SALES
Initial Outreach and Lead Generation
Setting Up a Minimum Viable Sales Process
A minimum viable sales process outlines the basic steps to turn leads into paying customers. It ensures consistency and scalability as your sales efforts grow.
Why it's Important
Creates a clear roadmap for the sales team.
Enables consistent lead handling and follow-up.
Provides insights for improving close rates.
How to Implement
Map the customer journey from awareness to purchase.
Define key stages of the sales funnel (e.g., lead, opportunity, closed).
Establish qualification criteria for leads (e.g., BANT: Budget, Authority, Need, Timeline).
Document follow-up cadences and key actions at each stage.
Use CRM tools to automate and track the process.
Available Workshops
Sales Funnel Mapping: Visualize each step from lead to customer.
Qualification Role-Play: Practice qualifying leads using BANT.
Cadence Development: Build follow-up schedules.
CRM Workflow Setup: Customize CRM pipelines.
Objection Handling: Workshop common objections and solutions.
Metrics Brainstorm: Define key performance indicators.
Deliverables
Documented sales funnel and process.
CRM setup with defined stages and workflows.
Sales scripts and templates.
How to Measure
Lead conversion rates at each stage of the funnel.
Time to close deals.
Number of qualified leads entering the pipeline.

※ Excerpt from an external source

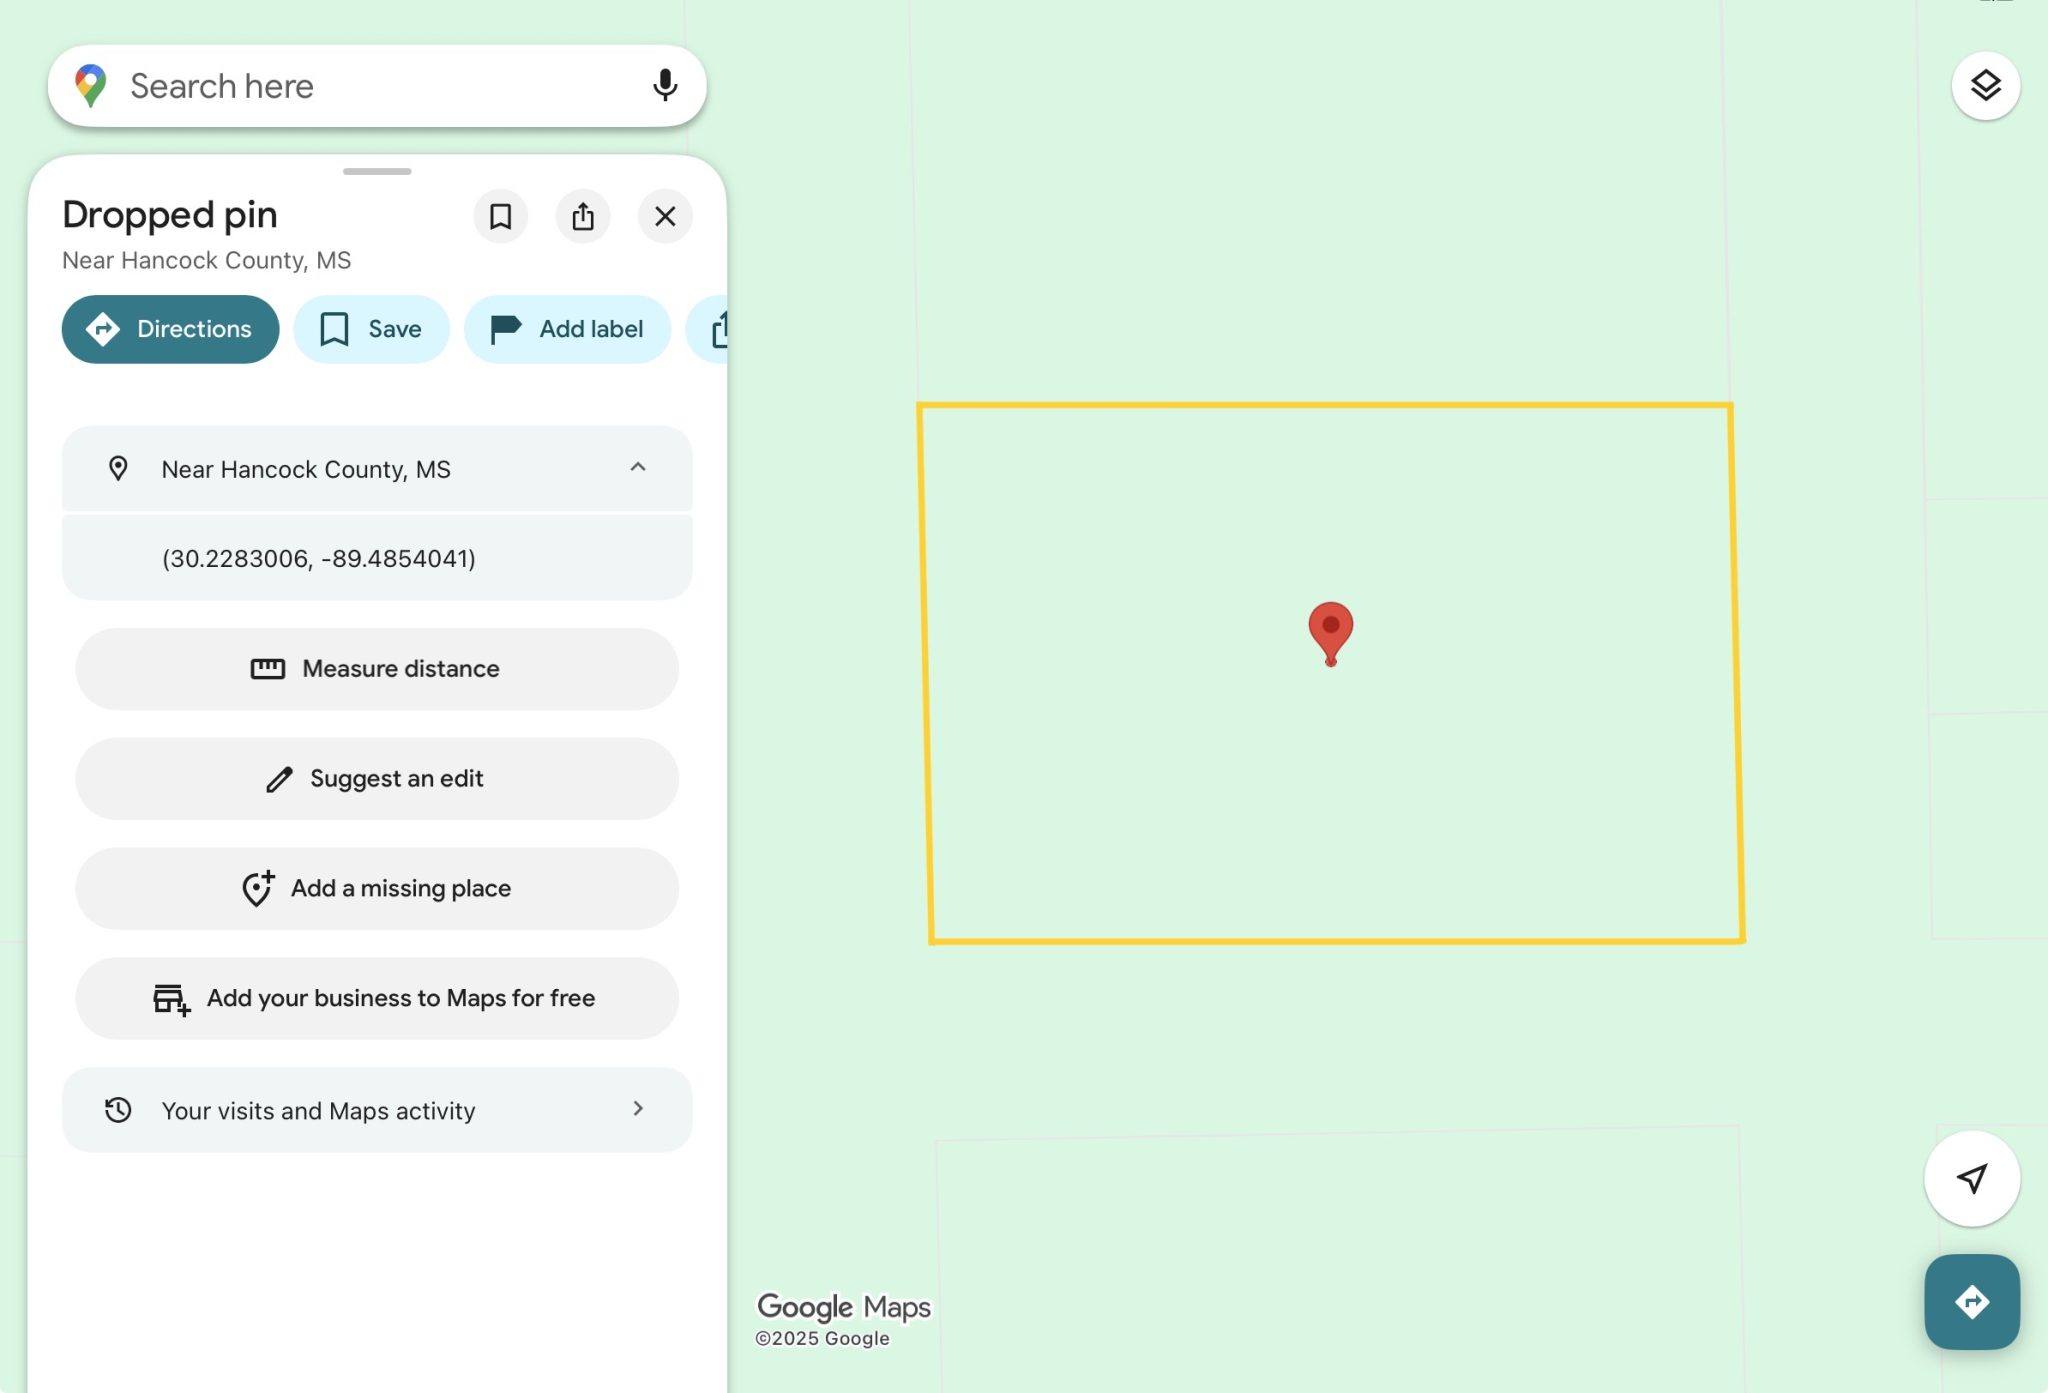Click the floating teal directions button
This screenshot has width=2048, height=1393.
click(x=1971, y=1301)
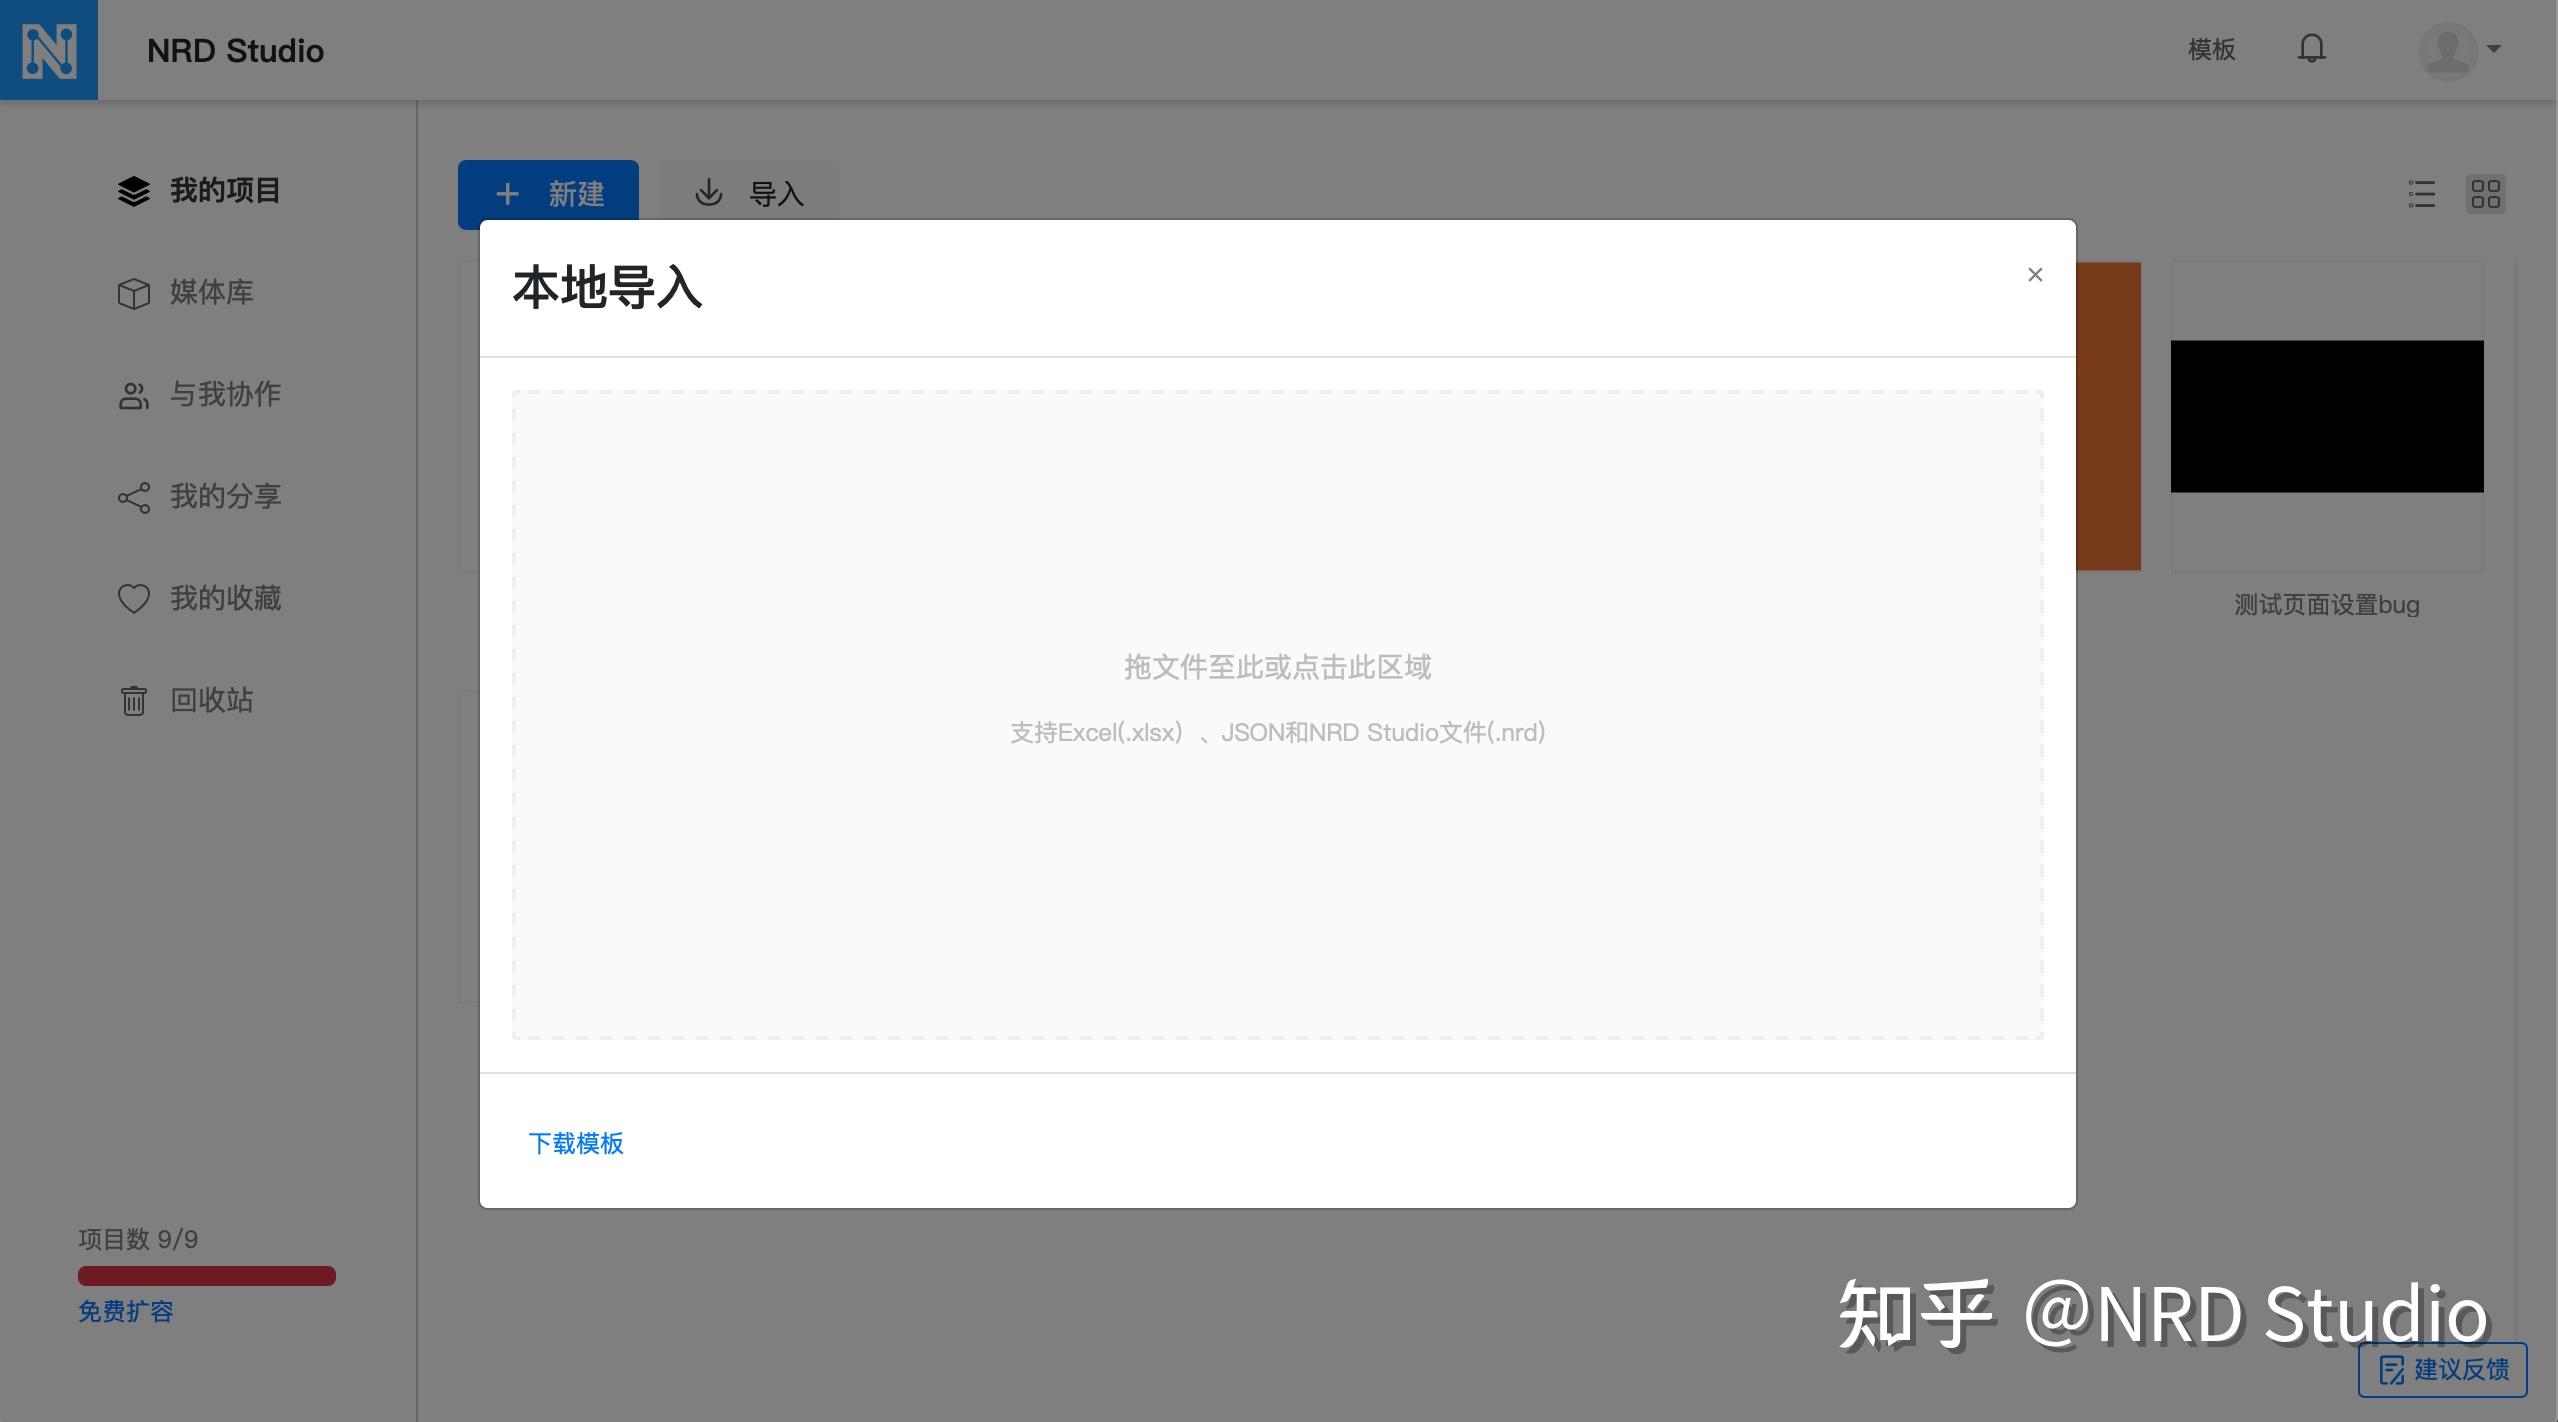Open the notification bell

Revenue generated per lead.
Real-World Examples
Asana
Simplified the sales process to focus on self-service for SMBs while nurturing enterprise leads.
Trello
Built a seamless funnel for users transitioning from free to paid plans.
Zendesk
Developed clear qualification criteria to focus sales on high-value enterprise clients.
Get It Right
Keep the process simple and flexible.
Train the team thoroughly on each step.
Regularly analyze data to identify bottlenecks.
Automate where possible without losing personalization.
Align sales and marketing on handoff points.
Don't Make These Mistakes
Overcomplicating the sales process.
Neglecting lead qualification.
Failing to follow up with leads promptly.
Skipping documentation for repeatability.
Using too many tools without integration.